The word "Given" marks the lines to copy; find all of them in the entries below.

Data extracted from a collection
• • • •

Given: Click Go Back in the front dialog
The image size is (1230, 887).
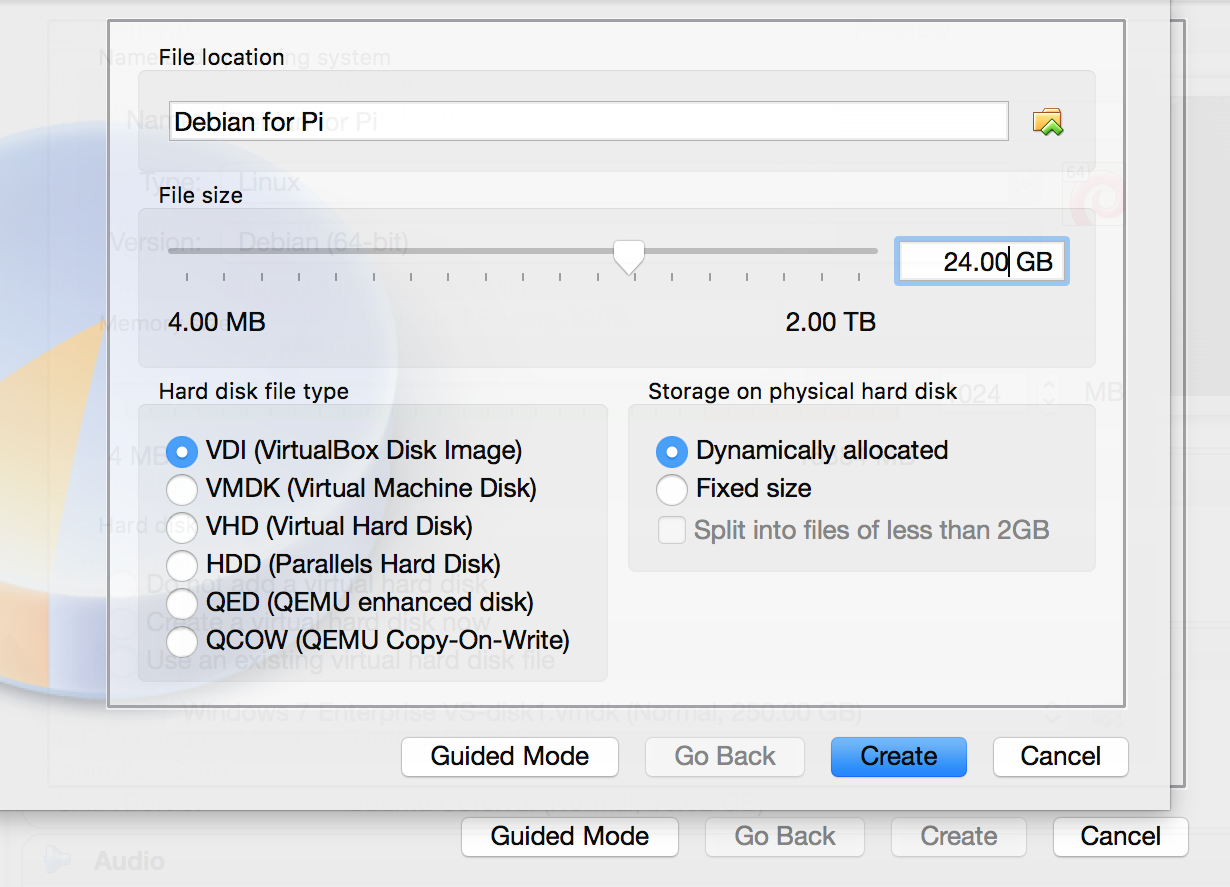Looking at the screenshot, I should [x=724, y=757].
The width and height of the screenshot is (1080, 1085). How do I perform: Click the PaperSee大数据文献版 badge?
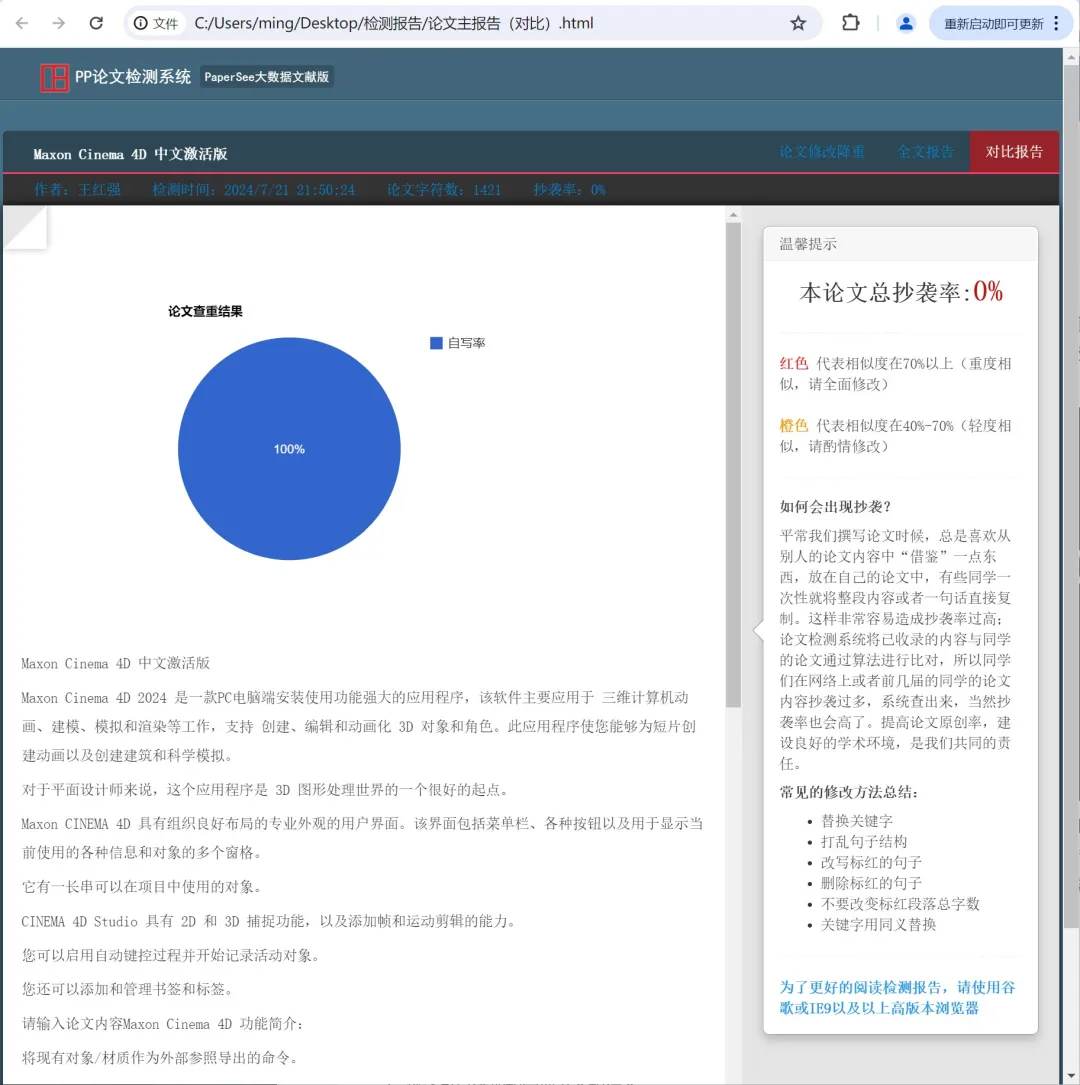266,76
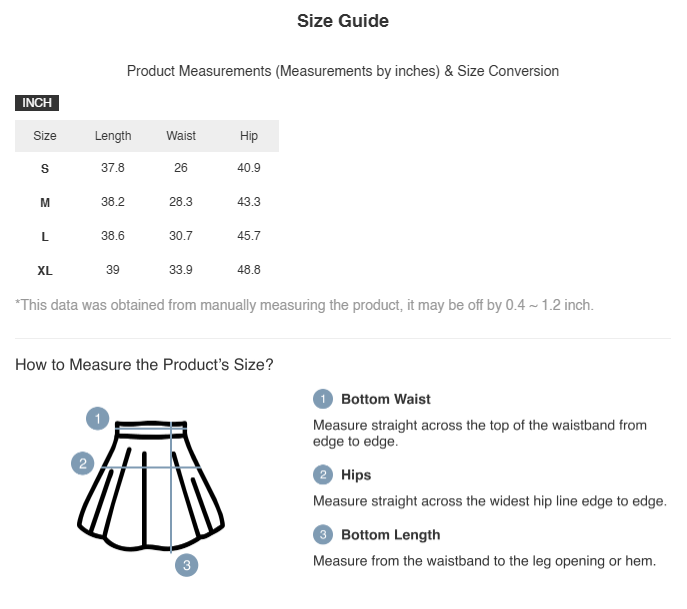Click the M size row label
This screenshot has width=687, height=609.
(x=45, y=202)
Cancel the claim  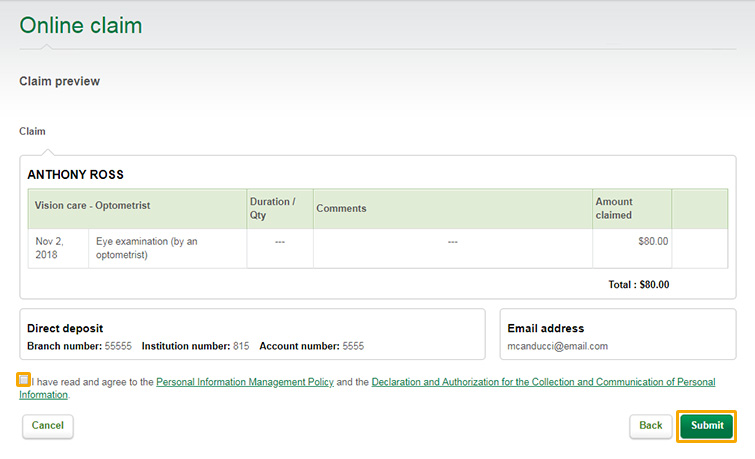[x=48, y=426]
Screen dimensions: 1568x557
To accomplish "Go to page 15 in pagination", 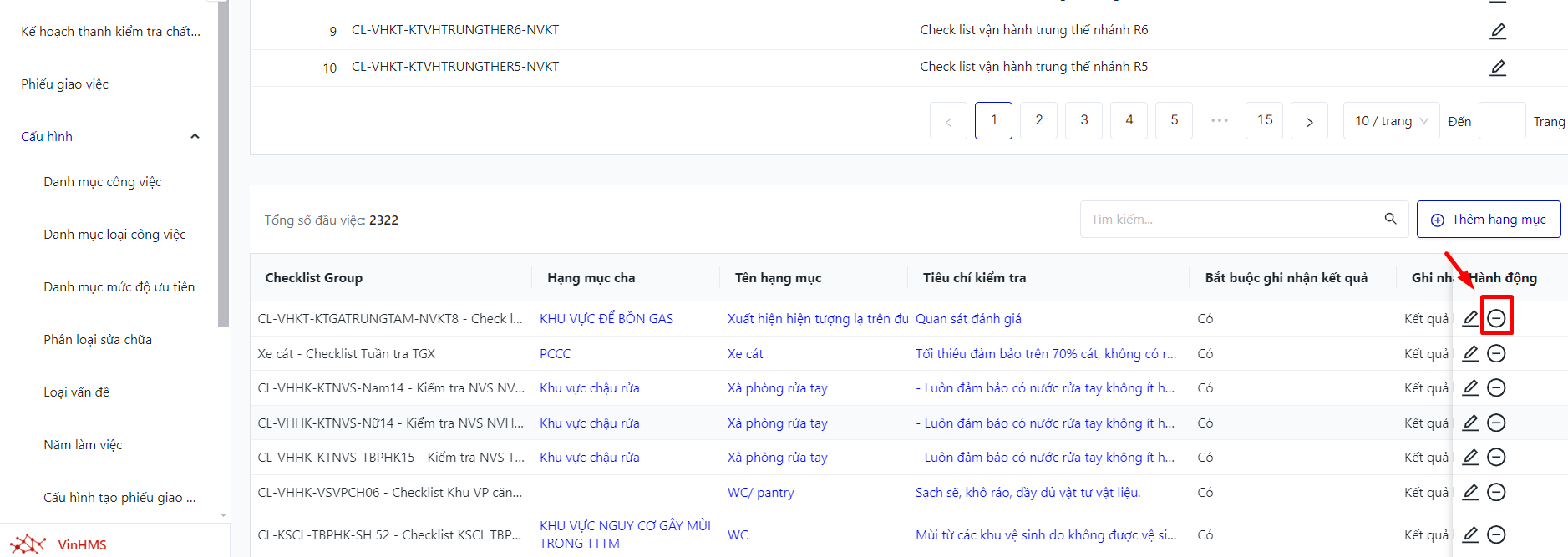I will pyautogui.click(x=1264, y=121).
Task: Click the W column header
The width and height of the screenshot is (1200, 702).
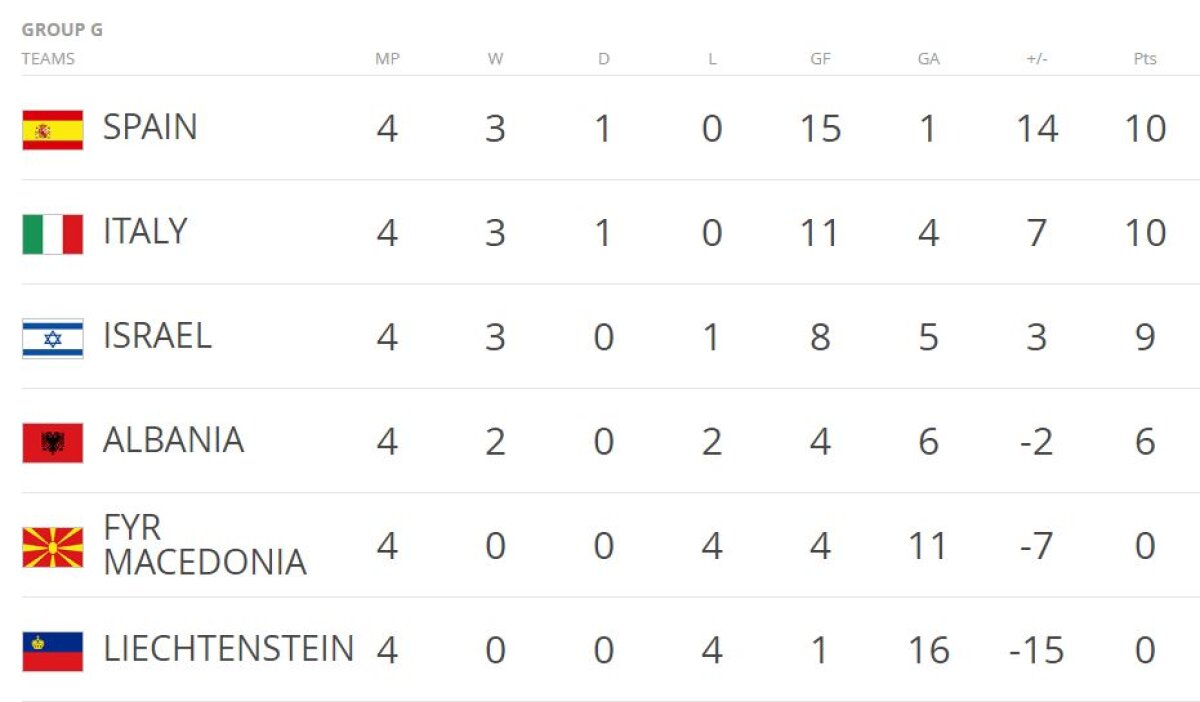Action: (x=495, y=59)
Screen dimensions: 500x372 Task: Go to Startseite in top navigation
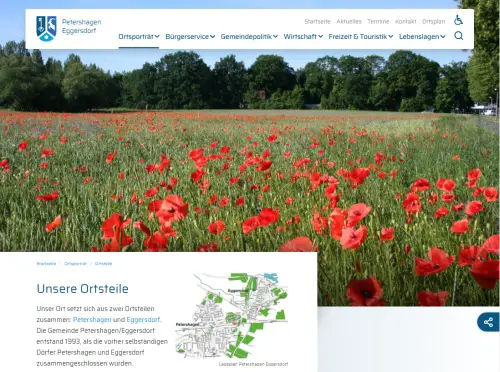pos(317,22)
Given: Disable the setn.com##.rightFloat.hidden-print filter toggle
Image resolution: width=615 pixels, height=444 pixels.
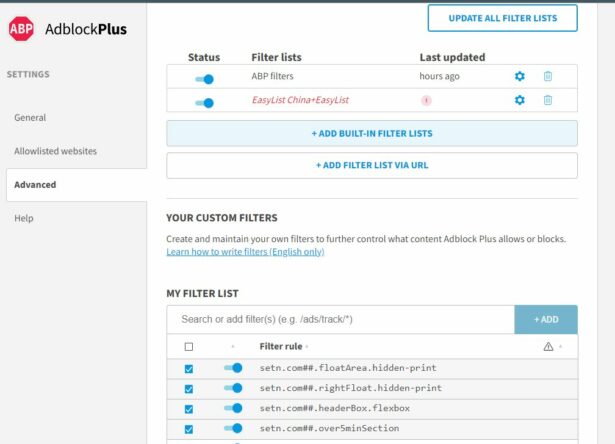Looking at the screenshot, I should tap(233, 388).
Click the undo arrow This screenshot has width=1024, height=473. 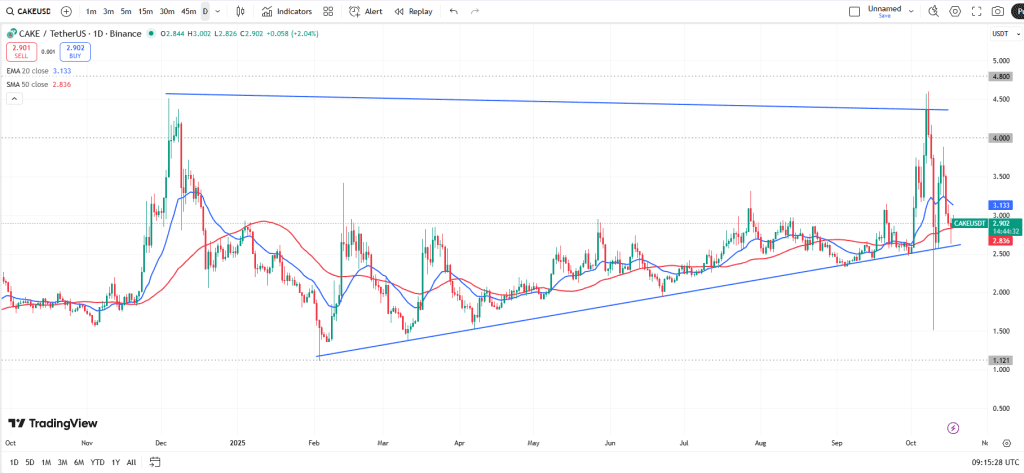tap(454, 11)
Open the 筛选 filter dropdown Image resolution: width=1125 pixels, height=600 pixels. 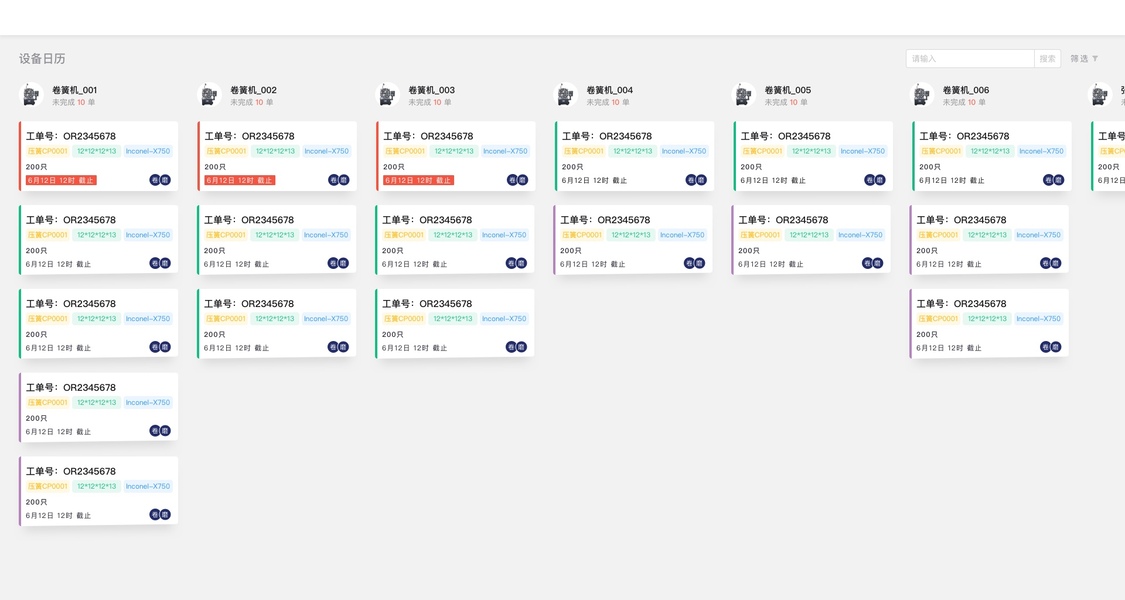[1084, 59]
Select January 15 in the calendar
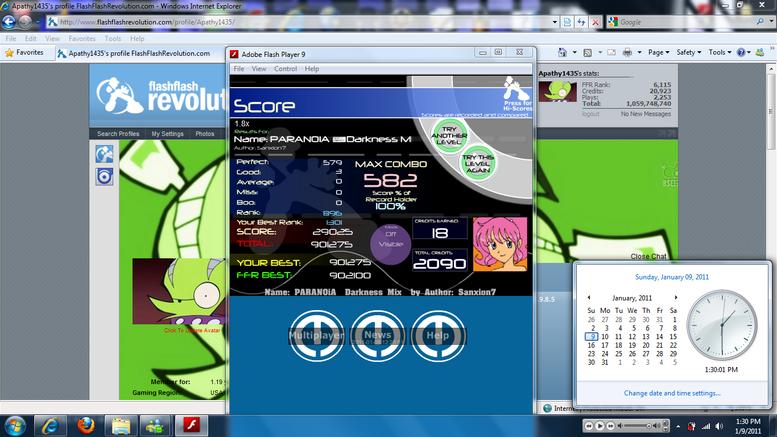 tap(673, 336)
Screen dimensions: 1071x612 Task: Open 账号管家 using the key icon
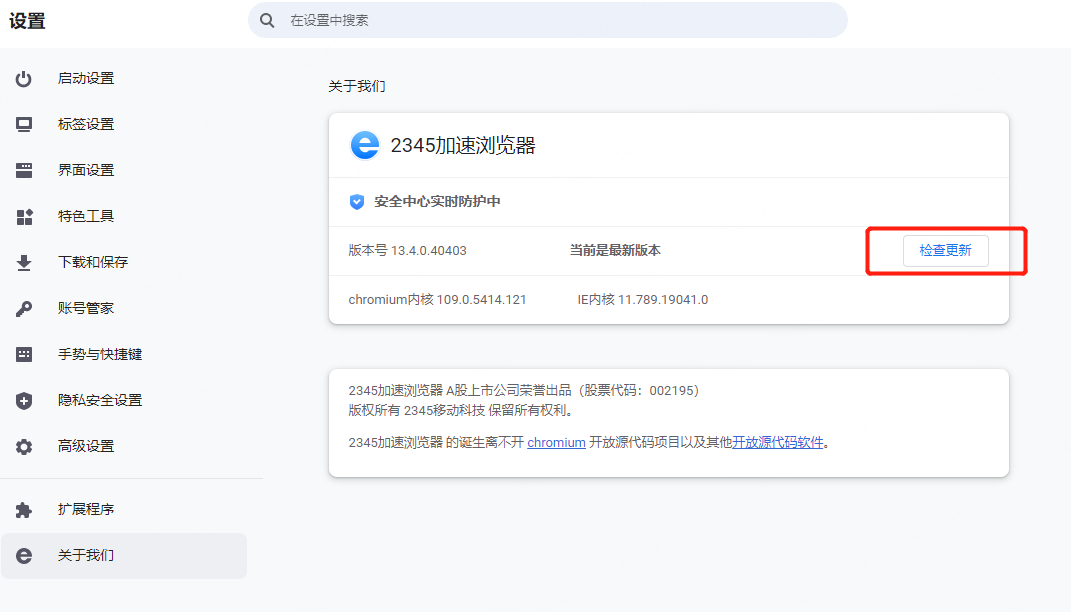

• • • •

#### Response area
Given: Click Go Back in the front dialog
Given: Disable the setn.com##.rightFloat.hidden-print filter toggle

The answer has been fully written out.